Jurors See Dog Attack Victim Photos

In an opening statement punctuated by gruesome photos, a prosecutor said Tuesday he will prove that a couple were warned repeatedly their dogs were dangerous before a neighbor was mauled to death. But the defense called the attack unexpected.

San Francisco Assistant District Attorney Jim Hammer told jurors he would show them at least 30 instances in which the huge presa canario dogs kept by defendants Marjorie Knoller and Robert Noel attacked other people, including a time one dog severed Noel's finger.

Knoller, 46, was with the dogs, Bane and Hera, at the time of the Jan. 26, 2001, attack that killed Diane Whipple outside her San Francisco apartment. Knoller is charged with second-degree murder, involuntary manslaughter and having a mischievous animal that killed a human being. Her 60-year-old husband faces the latter two charges.

The trial was moved to Los Angeles because of extensive publicity in San Francisco.

Defense attorney Nedra Ruiz sought to counter the prosecution with an opening statement that painted a picture of unexpected behavior by the dogs and dramatic efforts by Knoller to stop the attack.

Ruiz held up her arms to show the jury how Bane initially pinned Whipple to a wall after escaping Knoller's control.

"Marjorie was very concerned," Ruiz said. "She had never been in a situation where Bane had pulled her off her feet. She had never been in a situation where both dogs were not being obedient to her. ... She wanted immediately to take emergency action to protect Ms. Whipple."

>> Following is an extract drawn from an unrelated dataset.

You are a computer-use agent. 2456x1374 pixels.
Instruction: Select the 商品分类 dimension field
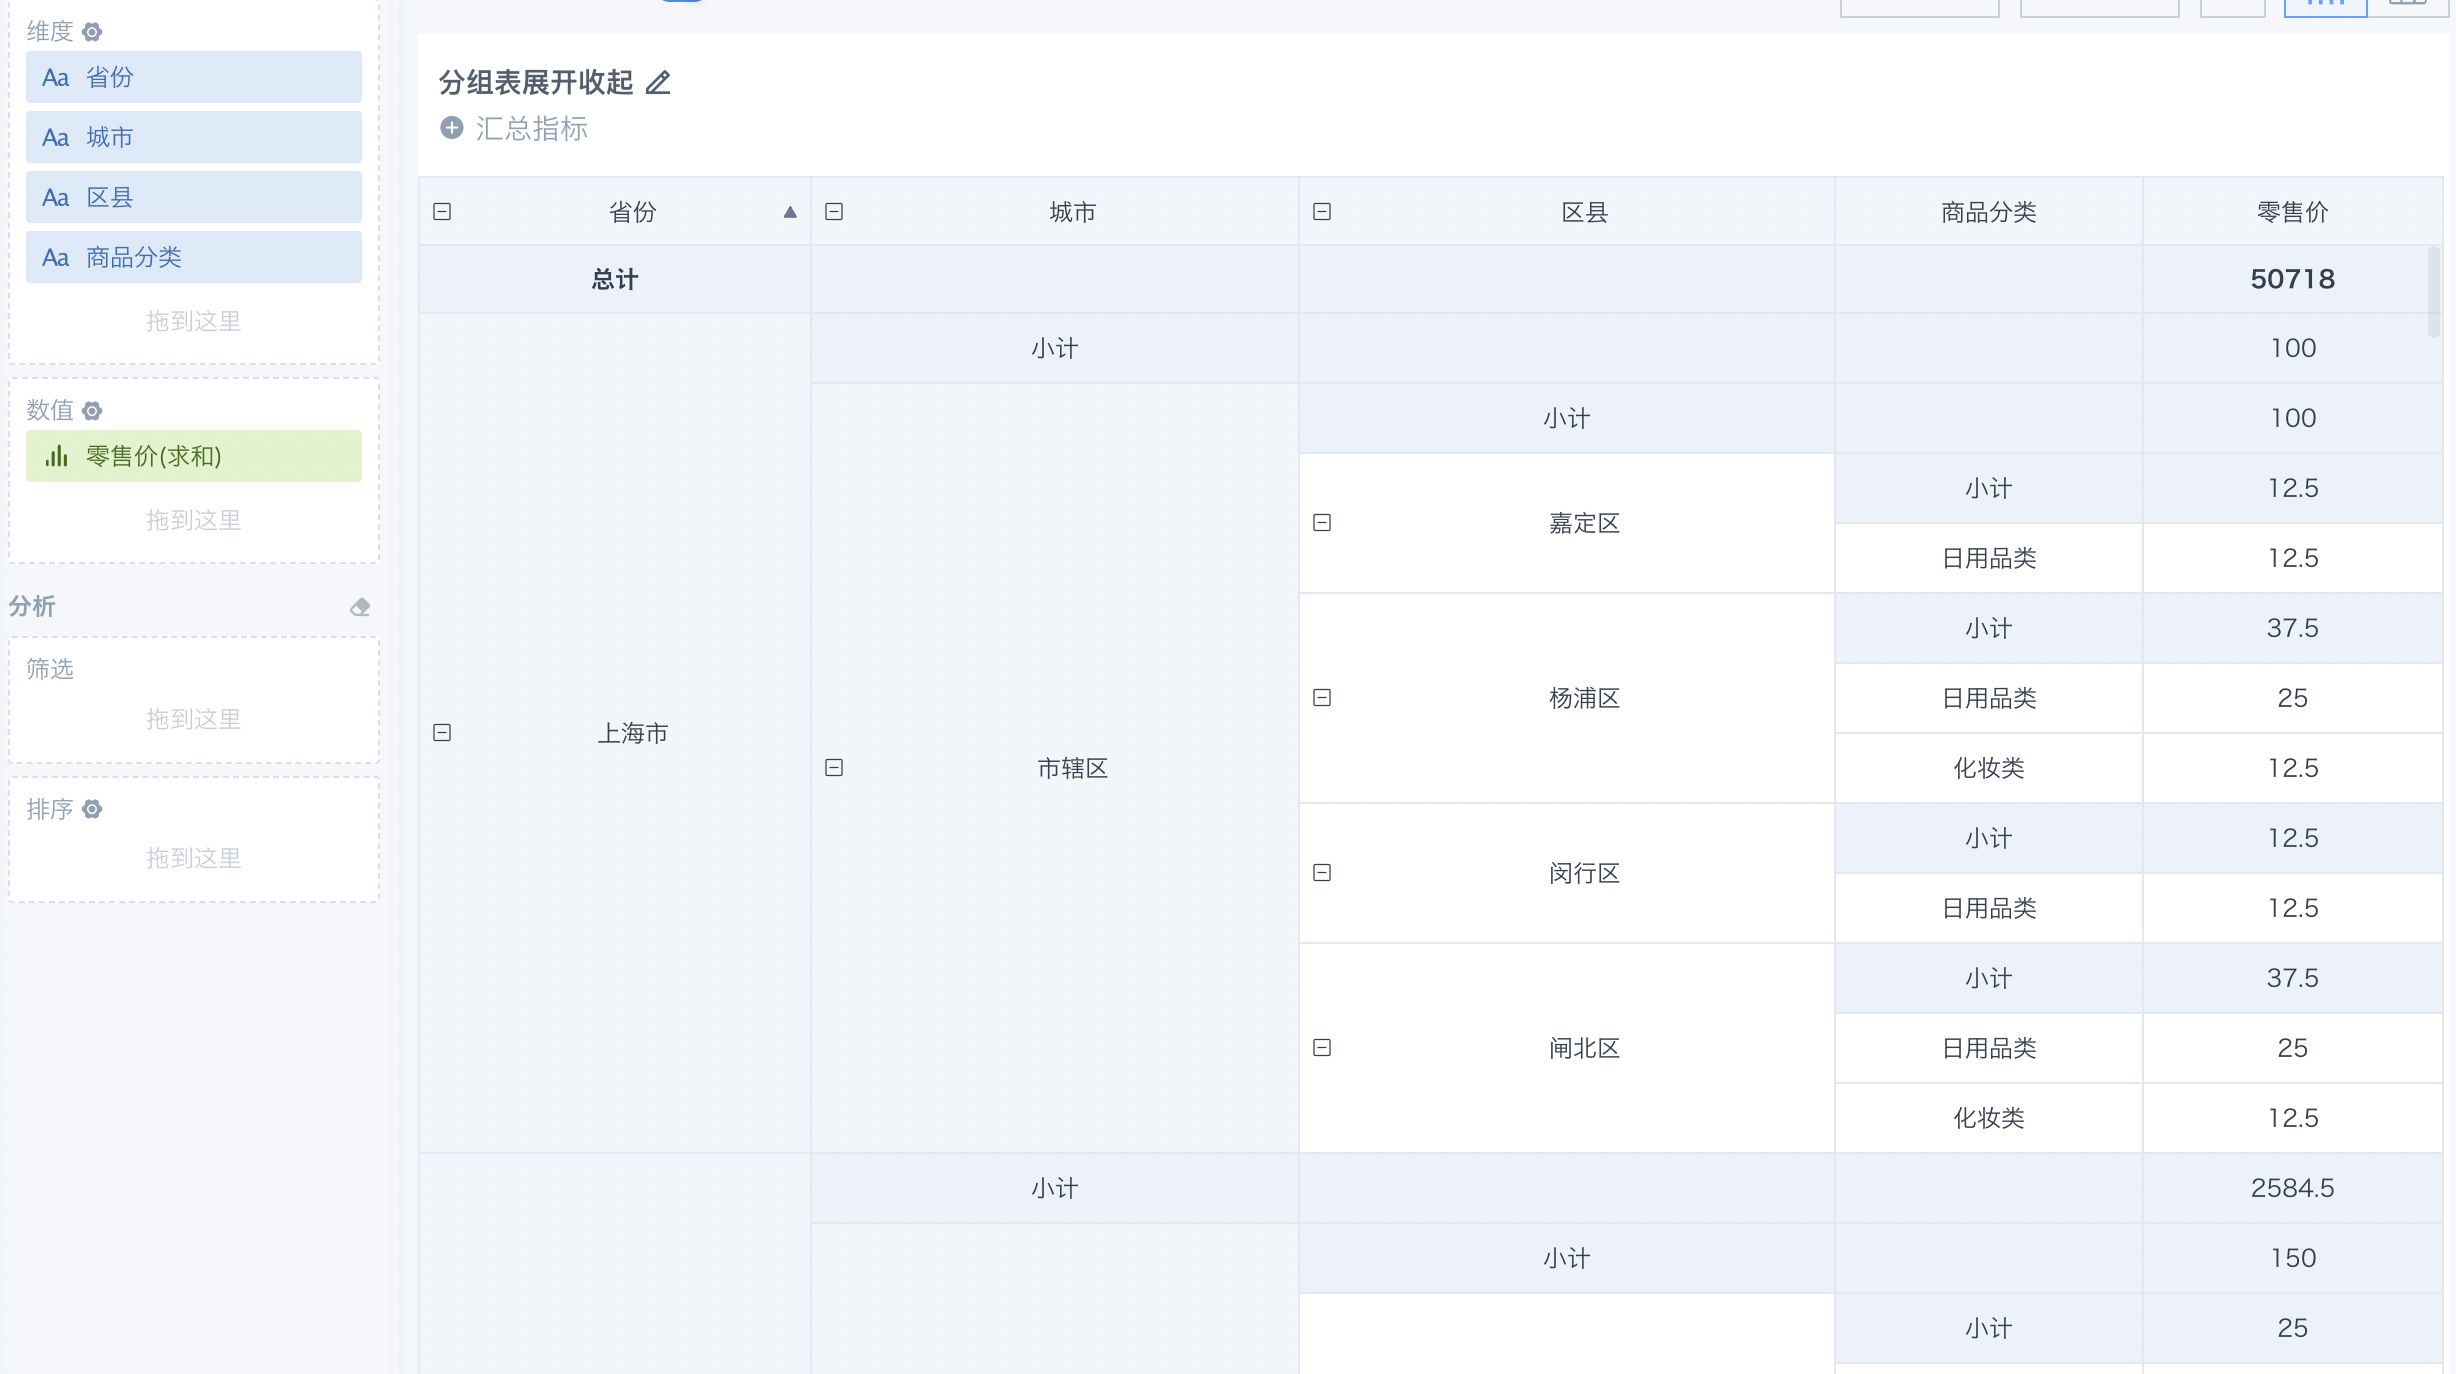coord(194,258)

Ruiz, who got down on the floor in front of the jury to re-enact the attack, said at one point, "Marjorie then flings here body on Miss Whipple" and quoted her client as saying, "Don't move — I think he's trying to protect me."

Earlier, the prosecutor disputed the claim that Knoller tried to shield Whipple. He also sought to show a pattern of aggression by the dogs.

Hammer said Whipple was previously bitten on the hand by one of the dogs. He presented letters from witnesses including a veterinarian who warned the couple not to bring the dogs into San Francisco because they "would be a liability in any household."

Knoller and Noel, in the weeks after Whipple's death, denied they had ever been warned of dangers involving their dogs and said they had never lost control of them, he said.

Hammer quoted Noel as saying, "Bane was a wonderful mutt. ... Bane had never shown any signs of people aggression." With that, the prosecutor flashed on a screen a picture of Noel's severed finger after the attack by Bane.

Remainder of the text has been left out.